Diferente no conteúdo, mas não
necessariamente na forma, a poesia de John Wieners faz-se na relação com a
efemeridade, parecendo por isso preferir a observação à reflexão. Natural de
Milton, no Massachusetts, andou por Boston, Cambridge, São Francisco, Nova
Iorque. Estreou-se em 1958 com The Hotel Wentley Poems, publicando posteriormente
Ace of Pentacles (1964). Esteve internado em hospitais psiquiátricos, daí
resultando Asylum Poems (1969). Envolveu-se em diversas causas sociais,
quer na defesa dos direitos da comunidade gay, quer nos protestos contra a
guerra do Vietname.
Frequentemente associado ao movimento Beat, os poemas de
John Wieners são, como bem os sintetizou Miguel Cardoso, «líricos, perversos,
reticentes, crus, eróticos, magoados, americanos, derrotados, delicados, esperançosos,
frágeis». Neles sentimos a pulsação de uma América na qual o poeta mergulha sem
defesas, percorrendo cidades, dedicando versos a quem com ele se vai cruzando,
seja na rua, em galerias de arte ou em bares homossexuais. Quotidianos, os poemas de Wieners parecem respeitar a teses projectivas de Charles Olson, chegam-nos como
um projéctil que atravessa espaço e tempo concretos, vividos,
experienciados, para atingirem o coração de um país: «O poema / não nos mente.

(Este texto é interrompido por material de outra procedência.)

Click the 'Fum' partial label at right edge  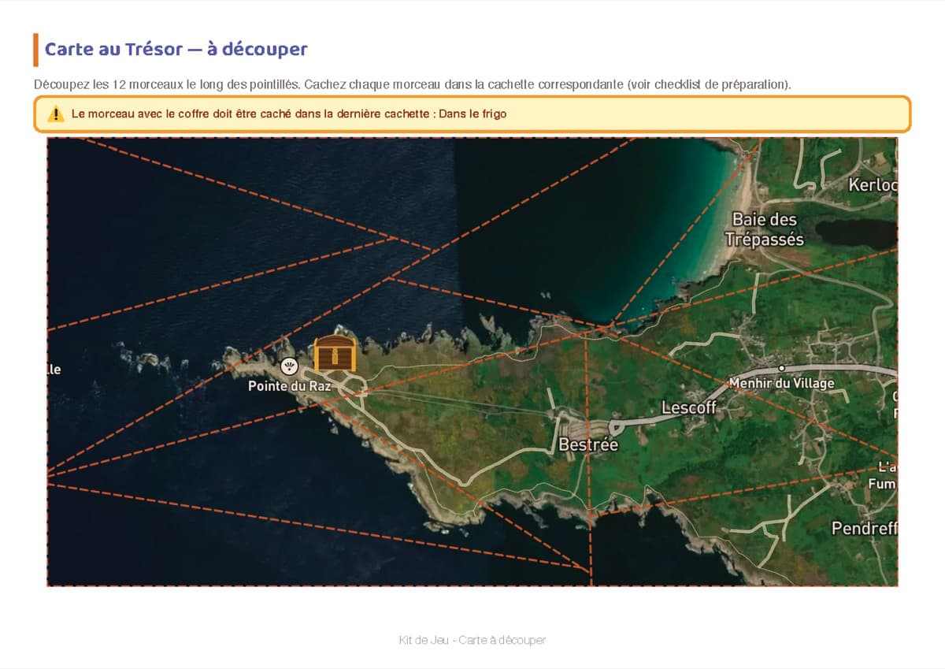click(882, 484)
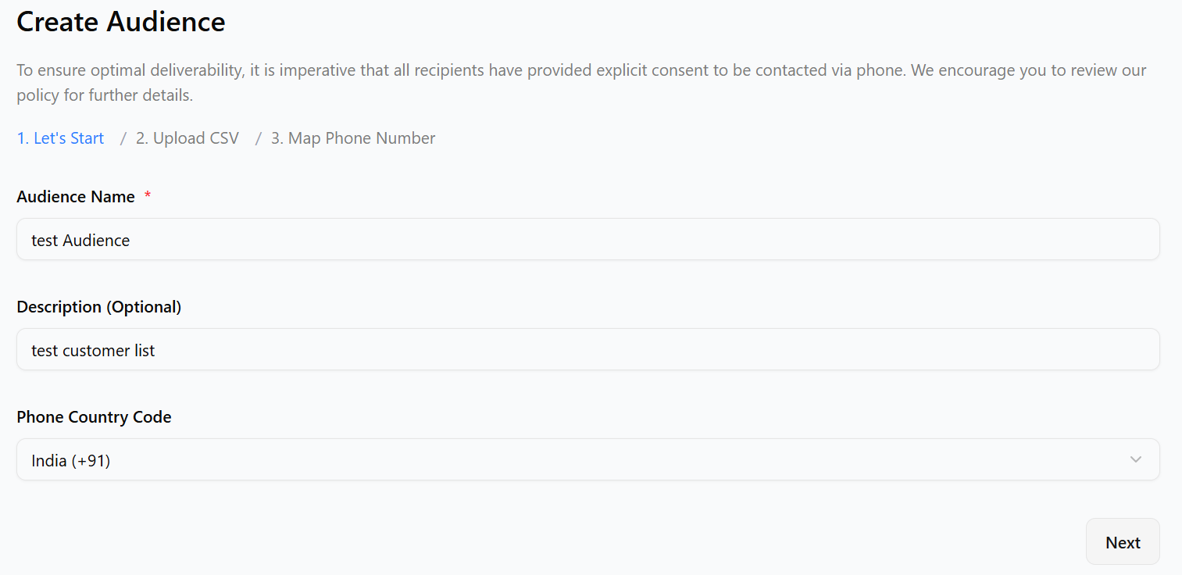Click the chevron arrow in country code field

point(1136,459)
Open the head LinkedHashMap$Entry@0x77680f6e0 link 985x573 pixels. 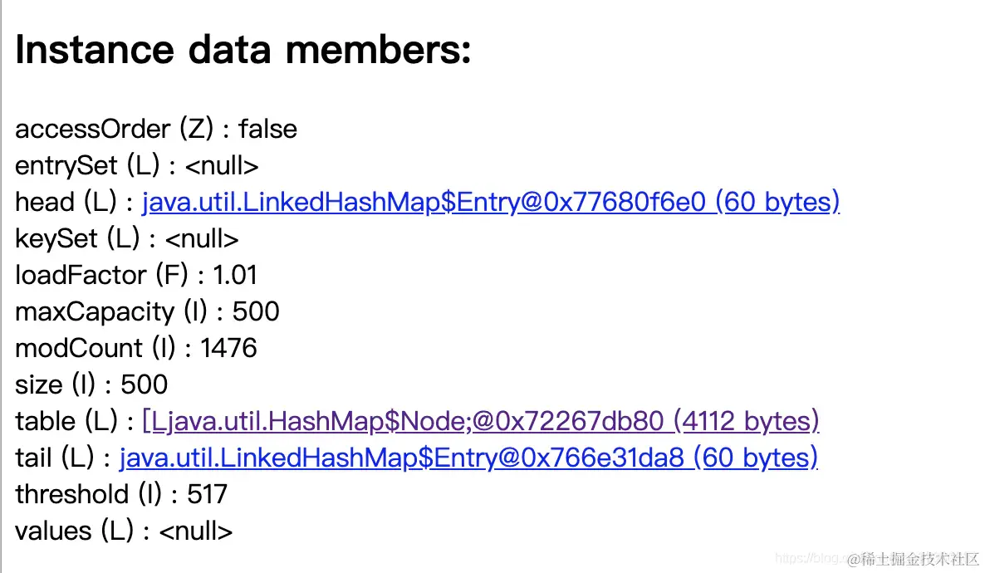pyautogui.click(x=490, y=202)
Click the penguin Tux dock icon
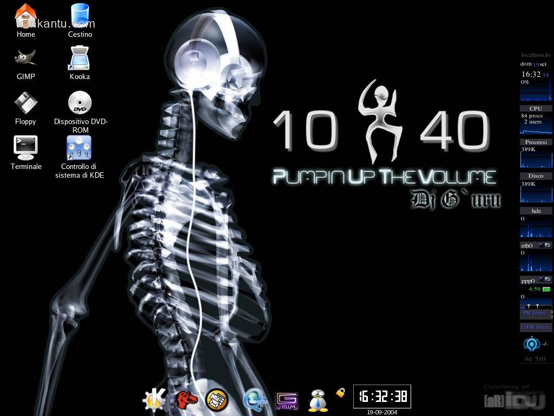Screen dimensions: 554x416 318,401
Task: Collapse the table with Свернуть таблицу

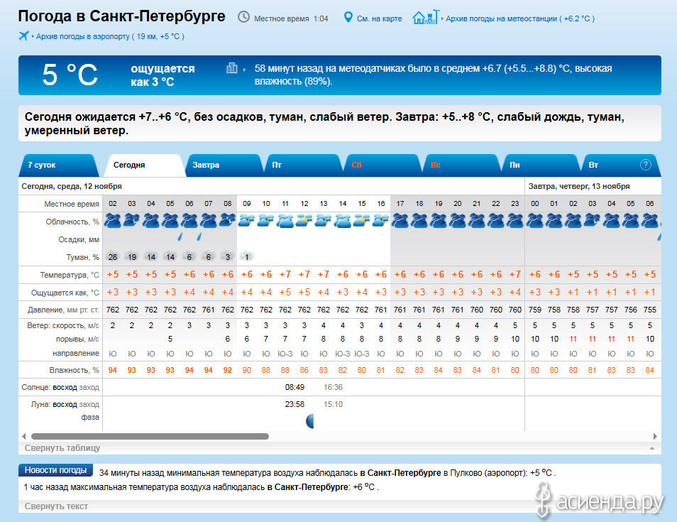Action: [62, 448]
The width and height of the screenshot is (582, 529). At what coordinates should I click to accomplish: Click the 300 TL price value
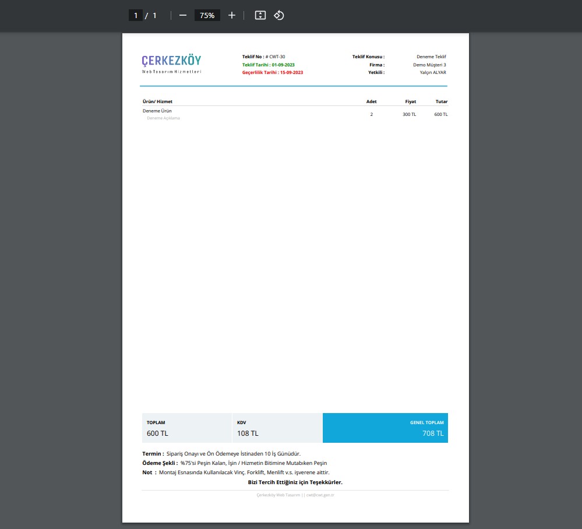point(409,114)
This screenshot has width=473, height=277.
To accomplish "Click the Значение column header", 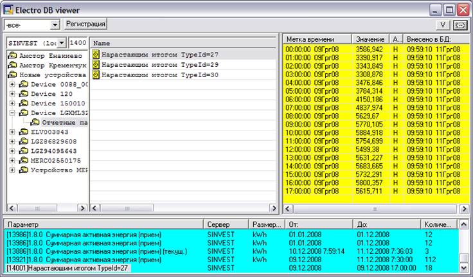I will [x=370, y=39].
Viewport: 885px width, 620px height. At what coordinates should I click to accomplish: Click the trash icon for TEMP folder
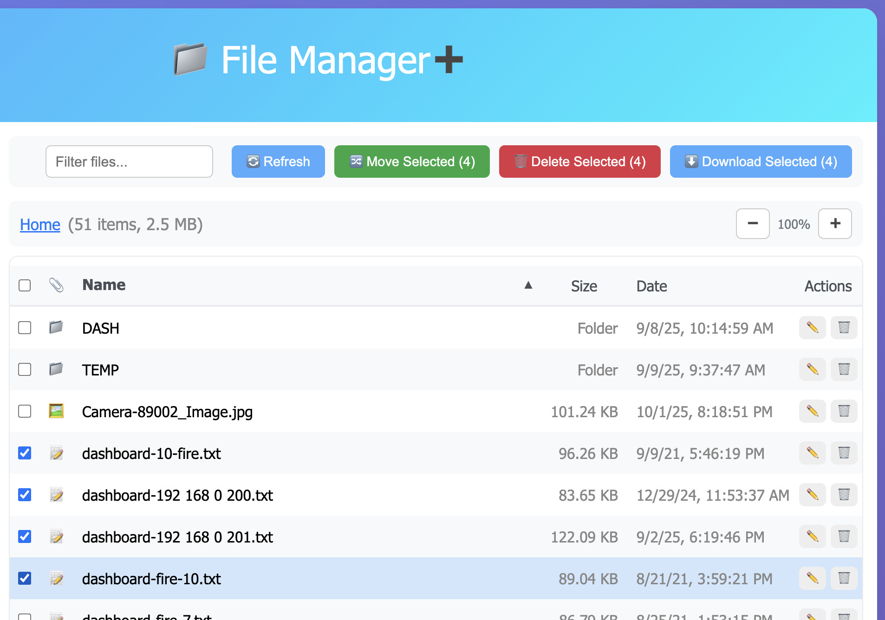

Deitamo-nos à sombra / da sua lei, vivos no glamour desta hora / com licença
para entrar nos lugares sagrados / do seu povo escuro que carrega segredos /
vidrados nos seus olhos e esconde palavras / debaixo dos céus das suas bocas»
(s/p).
Com estas duas publicações ligamos as margens, elas são pontes estreitas
para um vasto campo inexplorado de poetas de outros tempos e de outras
latitudes que assim nos vão chegando com a beleza de um crime inofensivo. Em si mesmo, a edição destas pequenas publicações é gesto poético, proveitosa ilegalidade ao serviço de escassos leitores. 20 exemplares? 50 exemplares? Estão lançadas as sementes.